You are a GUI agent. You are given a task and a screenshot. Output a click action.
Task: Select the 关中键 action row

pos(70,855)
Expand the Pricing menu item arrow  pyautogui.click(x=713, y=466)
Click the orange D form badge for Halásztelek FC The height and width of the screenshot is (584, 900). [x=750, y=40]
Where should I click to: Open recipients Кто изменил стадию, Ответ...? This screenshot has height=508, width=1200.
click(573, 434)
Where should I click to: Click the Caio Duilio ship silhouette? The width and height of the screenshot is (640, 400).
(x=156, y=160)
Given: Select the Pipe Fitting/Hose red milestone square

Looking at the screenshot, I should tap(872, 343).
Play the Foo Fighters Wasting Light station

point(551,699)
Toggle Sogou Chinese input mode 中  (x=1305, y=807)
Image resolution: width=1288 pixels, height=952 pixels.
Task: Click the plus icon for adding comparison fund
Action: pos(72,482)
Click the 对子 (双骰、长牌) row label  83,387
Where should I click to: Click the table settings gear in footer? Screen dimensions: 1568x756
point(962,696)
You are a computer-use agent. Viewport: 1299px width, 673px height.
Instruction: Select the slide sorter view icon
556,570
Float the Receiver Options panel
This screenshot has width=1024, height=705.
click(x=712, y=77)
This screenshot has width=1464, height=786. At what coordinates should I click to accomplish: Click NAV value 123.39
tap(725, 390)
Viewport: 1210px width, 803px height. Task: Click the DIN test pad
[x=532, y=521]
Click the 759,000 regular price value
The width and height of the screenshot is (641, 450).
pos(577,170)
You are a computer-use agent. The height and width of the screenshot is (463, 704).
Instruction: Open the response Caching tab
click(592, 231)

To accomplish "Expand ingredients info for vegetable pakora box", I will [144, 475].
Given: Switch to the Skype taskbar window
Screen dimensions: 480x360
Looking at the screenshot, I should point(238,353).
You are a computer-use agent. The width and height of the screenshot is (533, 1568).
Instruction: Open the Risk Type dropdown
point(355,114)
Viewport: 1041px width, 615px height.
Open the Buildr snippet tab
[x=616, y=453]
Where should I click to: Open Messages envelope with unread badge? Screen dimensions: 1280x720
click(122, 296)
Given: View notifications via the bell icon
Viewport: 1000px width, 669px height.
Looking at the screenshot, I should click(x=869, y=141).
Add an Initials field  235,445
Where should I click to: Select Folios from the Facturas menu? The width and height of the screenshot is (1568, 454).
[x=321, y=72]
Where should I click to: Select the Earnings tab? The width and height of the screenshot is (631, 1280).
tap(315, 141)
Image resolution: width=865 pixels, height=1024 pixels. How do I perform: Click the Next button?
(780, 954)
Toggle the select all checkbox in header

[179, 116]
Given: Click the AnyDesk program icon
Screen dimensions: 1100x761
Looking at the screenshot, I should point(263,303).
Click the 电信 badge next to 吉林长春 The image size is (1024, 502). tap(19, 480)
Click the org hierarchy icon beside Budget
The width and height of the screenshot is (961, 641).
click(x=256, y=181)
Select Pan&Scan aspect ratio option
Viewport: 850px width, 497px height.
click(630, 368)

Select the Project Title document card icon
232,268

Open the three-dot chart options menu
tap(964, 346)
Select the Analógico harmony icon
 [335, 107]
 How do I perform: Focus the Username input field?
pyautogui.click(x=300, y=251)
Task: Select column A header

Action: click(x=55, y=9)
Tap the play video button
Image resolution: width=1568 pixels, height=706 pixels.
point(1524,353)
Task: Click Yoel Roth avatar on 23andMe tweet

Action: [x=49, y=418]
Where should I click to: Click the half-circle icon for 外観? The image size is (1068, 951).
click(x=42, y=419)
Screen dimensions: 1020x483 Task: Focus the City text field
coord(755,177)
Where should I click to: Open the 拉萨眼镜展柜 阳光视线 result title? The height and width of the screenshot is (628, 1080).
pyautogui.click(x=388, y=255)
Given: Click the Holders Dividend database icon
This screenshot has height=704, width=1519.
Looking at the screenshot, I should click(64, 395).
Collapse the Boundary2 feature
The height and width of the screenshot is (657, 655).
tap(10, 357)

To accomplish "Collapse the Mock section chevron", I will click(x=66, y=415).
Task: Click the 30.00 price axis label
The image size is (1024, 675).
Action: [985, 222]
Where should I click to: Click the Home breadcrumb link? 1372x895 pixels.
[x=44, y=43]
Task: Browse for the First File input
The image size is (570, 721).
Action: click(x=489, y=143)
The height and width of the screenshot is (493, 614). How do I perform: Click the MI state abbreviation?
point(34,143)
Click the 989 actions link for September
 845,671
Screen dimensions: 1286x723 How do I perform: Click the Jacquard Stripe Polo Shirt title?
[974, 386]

########################################

WHAT TO PRODUCE:
The records above are to be copied in full, exactly as written.

OUTPUT BELOW:
You are a GUI agent. You are given a task and a screenshot. Output a click action.
Task: Select the 关中键 action row

pos(70,855)
Expand the Pricing menu item arrow  pyautogui.click(x=713, y=466)
Click the orange D form badge for Halásztelek FC The height and width of the screenshot is (584, 900). [x=750, y=40]
Where should I click to: Open recipients Кто изменил стадию, Ответ...? This screenshot has height=508, width=1200.
click(573, 434)
Where should I click to: Click the Caio Duilio ship silhouette? The width and height of the screenshot is (640, 400).
(x=156, y=160)
Given: Select the Pipe Fitting/Hose red milestone square

Looking at the screenshot, I should tap(872, 343).
Play the Foo Fighters Wasting Light station

point(551,699)
Toggle Sogou Chinese input mode 中  (x=1305, y=807)
Image resolution: width=1288 pixels, height=952 pixels.
Task: Click the plus icon for adding comparison fund
Action: pos(72,482)
Click the 对子 (双骰、长牌) row label  83,387
Where should I click to: Click the table settings gear in footer? Screen dimensions: 1568x756
point(962,696)
You are a computer-use agent. Viewport: 1299px width, 673px height.
Instruction: Select the slide sorter view icon
556,570
Float the Receiver Options panel
This screenshot has width=1024, height=705.
click(x=712, y=77)
This screenshot has width=1464, height=786. At what coordinates should I click to accomplish: Click NAV value 123.39
tap(725, 390)
Viewport: 1210px width, 803px height. Task: Click the DIN test pad
[x=532, y=521]
Click the 759,000 regular price value
The width and height of the screenshot is (641, 450).
pos(577,170)
You are a computer-use agent. The height and width of the screenshot is (463, 704).
Instruction: Open the response Caching tab
click(592, 231)

To accomplish "Expand ingredients info for vegetable pakora box", I will [144, 475].
Given: Switch to the Skype taskbar window
Screen dimensions: 480x360
Looking at the screenshot, I should point(238,353).
You are a computer-use agent. The width and height of the screenshot is (533, 1568).
Instruction: Open the Risk Type dropdown
point(355,114)
Viewport: 1041px width, 615px height.
Open the Buildr snippet tab
[x=616, y=453]
Where should I click to: Open Messages envelope with unread badge? Screen dimensions: 1280x720
click(122, 296)
Given: View notifications via the bell icon
Viewport: 1000px width, 669px height.
Looking at the screenshot, I should click(x=869, y=141).
Add an Initials field  235,445
Where should I click to: Select Folios from the Facturas menu? The width and height of the screenshot is (1568, 454).
[x=321, y=72]
Where should I click to: Select the Earnings tab? The width and height of the screenshot is (631, 1280).
tap(315, 141)
Image resolution: width=865 pixels, height=1024 pixels. How do I perform: Click the Next button?
(780, 954)
Toggle the select all checkbox in header

[179, 116]
Given: Click the AnyDesk program icon
Screen dimensions: 1100x761
Looking at the screenshot, I should point(263,303).
Click the 电信 badge next to 吉林长春 The image size is (1024, 502). tap(19, 480)
Click the org hierarchy icon beside Budget
The width and height of the screenshot is (961, 641).
click(x=256, y=181)
Select Pan&Scan aspect ratio option
Viewport: 850px width, 497px height.
click(630, 368)

Select the Project Title document card icon
232,268

Open the three-dot chart options menu
tap(964, 346)
Select the Analógico harmony icon
 [335, 107]
 How do I perform: Focus the Username input field?
pyautogui.click(x=300, y=251)
Task: Select column A header

Action: click(x=55, y=9)
Tap the play video button
Image resolution: width=1568 pixels, height=706 pixels.
point(1524,353)
Task: Click Yoel Roth avatar on 23andMe tweet

Action: [x=49, y=418]
Where should I click to: Click the half-circle icon for 外観? The image size is (1068, 951).
click(x=42, y=419)
Screen dimensions: 1020x483 Task: Focus the City text field
coord(755,177)
Where should I click to: Open the 拉萨眼镜展柜 阳光视线 result title? The height and width of the screenshot is (628, 1080).
pyautogui.click(x=388, y=255)
Given: Click the Holders Dividend database icon
This screenshot has height=704, width=1519.
Looking at the screenshot, I should click(64, 395).
Collapse the Boundary2 feature
The height and width of the screenshot is (657, 655).
tap(10, 357)

To accomplish "Collapse the Mock section chevron", I will click(x=66, y=415).
Task: Click the 30.00 price axis label
The image size is (1024, 675).
Action: [985, 222]
Where should I click to: Click the Home breadcrumb link? 1372x895 pixels.
[x=44, y=43]
Task: Browse for the First File input
The image size is (570, 721).
Action: click(x=489, y=143)
The height and width of the screenshot is (493, 614). How do I perform: Click the MI state abbreviation?
point(34,143)
Click the 989 actions link for September
 845,671
Screen dimensions: 1286x723 How do I perform: Click the Jacquard Stripe Polo Shirt title?
[974, 386]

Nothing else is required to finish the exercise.